Mas o que vem a ser essa doença e como saber quando um simples lazer se transforma em um problema que deve ser levado a sério? Para a psicanalista Andrea Ladislau, a intensidade, frequência e duração do tempo de utilização dos games são fatores determinantes para fechar um diagnóstico.
“O indivíduo se sente incapaz de controlar ou de colocar um limite no tempo em que realiza a atividade. Além disso, o jogo passa a ser sua prioridade em detrimento dos interesses vitais, como: comer, dormir, descansar, higiene, socializar, trabalho, estudo, dentre outras rotinas cotidianas”, explica.

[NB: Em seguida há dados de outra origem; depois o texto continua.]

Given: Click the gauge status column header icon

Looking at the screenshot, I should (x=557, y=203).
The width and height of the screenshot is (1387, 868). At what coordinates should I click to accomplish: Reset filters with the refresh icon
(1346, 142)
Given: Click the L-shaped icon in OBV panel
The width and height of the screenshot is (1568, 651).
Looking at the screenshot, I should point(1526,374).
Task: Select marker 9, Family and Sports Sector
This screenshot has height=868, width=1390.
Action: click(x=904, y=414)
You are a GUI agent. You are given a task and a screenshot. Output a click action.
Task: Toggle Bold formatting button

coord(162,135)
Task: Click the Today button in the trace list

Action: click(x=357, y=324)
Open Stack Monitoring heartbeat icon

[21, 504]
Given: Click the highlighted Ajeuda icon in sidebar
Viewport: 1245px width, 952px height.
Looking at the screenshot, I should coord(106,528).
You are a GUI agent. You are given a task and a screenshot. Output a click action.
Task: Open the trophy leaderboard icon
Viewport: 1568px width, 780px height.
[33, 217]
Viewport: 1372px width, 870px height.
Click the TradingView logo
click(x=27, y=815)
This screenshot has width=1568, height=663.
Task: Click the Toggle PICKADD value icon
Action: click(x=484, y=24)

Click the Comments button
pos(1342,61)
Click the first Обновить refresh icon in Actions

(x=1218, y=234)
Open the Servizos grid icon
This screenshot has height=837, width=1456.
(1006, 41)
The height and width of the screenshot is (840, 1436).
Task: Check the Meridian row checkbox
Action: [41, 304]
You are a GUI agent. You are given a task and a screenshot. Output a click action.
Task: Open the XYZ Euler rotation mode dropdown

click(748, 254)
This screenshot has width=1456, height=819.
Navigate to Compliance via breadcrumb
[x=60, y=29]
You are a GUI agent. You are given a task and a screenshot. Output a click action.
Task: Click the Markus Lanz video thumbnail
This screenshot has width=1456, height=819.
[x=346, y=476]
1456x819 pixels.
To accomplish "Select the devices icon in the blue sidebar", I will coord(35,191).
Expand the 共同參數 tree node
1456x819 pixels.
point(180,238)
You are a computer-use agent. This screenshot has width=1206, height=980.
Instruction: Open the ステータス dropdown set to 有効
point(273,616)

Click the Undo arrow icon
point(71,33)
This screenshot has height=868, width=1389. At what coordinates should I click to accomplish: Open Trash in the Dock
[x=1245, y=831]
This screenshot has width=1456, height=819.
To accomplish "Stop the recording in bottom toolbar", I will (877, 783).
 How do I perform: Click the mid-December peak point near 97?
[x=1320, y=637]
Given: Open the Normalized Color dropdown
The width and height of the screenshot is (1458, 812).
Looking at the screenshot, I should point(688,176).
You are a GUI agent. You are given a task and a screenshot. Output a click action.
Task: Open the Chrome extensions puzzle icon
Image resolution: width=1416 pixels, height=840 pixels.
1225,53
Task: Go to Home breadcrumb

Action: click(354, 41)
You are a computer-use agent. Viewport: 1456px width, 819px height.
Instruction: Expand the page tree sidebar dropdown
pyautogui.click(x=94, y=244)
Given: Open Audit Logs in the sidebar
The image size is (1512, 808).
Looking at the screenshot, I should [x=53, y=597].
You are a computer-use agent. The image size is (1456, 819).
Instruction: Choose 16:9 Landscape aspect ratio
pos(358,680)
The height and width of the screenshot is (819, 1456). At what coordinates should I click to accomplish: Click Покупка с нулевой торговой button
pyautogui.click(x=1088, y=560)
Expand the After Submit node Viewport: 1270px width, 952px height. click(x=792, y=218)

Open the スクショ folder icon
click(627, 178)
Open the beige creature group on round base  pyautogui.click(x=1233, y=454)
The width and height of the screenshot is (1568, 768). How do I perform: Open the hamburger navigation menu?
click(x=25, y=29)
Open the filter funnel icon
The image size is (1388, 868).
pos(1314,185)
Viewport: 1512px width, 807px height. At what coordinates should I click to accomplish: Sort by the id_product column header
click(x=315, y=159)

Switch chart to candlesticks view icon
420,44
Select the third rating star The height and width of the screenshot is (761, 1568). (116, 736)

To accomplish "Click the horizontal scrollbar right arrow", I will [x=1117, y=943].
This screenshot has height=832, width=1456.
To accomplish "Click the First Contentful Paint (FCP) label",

Segundo ela, é muito comum perceber que, à medida que o vício se torna incontrolável, a pessoa começa a ter uma escalada de tempo crescente para os jogos. Ainda não há uma causa específica e determinada, podendo ser um somatório de fatores.
“Claro que, a questão se torna muito subjetiva, pois pode ser por fuga da realidade, carência afetiva, necessidade de se desafiar a todo instante, procrastinação, baixa autoestima, dificuldades de autocontrole, impulsividade, deficiência comunicativa, déficit do manejo emocional, timidez em excesso, depressão, ansiedade, prejuízos cognitivos, dificuldade no gerenciamento das emoções, entre outros”, enumera a especialista.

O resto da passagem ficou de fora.